= Exercise material =

--

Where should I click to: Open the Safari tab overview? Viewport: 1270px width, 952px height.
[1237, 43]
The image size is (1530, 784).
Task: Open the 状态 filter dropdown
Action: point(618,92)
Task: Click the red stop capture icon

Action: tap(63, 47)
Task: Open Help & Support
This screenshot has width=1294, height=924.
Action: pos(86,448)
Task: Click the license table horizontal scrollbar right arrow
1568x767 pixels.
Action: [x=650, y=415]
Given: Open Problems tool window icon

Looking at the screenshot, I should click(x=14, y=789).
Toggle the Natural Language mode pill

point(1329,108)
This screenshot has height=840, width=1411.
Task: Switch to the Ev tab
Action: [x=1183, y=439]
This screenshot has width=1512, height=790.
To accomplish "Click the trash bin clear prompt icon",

--

= Work to complete =
Repeat the material word for word from its opening line up to and including the line containing "This screenshot has width=1512, height=790.".

= Completed exercise =
Where should I click to: Open the Safari tab overview? Viewport: 1270px width, 952px height.
[1237, 43]
The image size is (1530, 784).
Task: Open the 状态 filter dropdown
Action: point(618,92)
Task: Click the red stop capture icon

Action: tap(63, 47)
Task: Open Help & Support
This screenshot has width=1294, height=924.
Action: pos(86,448)
Task: Click the license table horizontal scrollbar right arrow
1568x767 pixels.
Action: [x=650, y=415]
Given: Open Problems tool window icon

Looking at the screenshot, I should click(x=14, y=789).
Toggle the Natural Language mode pill

point(1329,108)
This screenshot has height=840, width=1411.
Task: Switch to the Ev tab
Action: [x=1183, y=439]
This screenshot has width=1512, height=790.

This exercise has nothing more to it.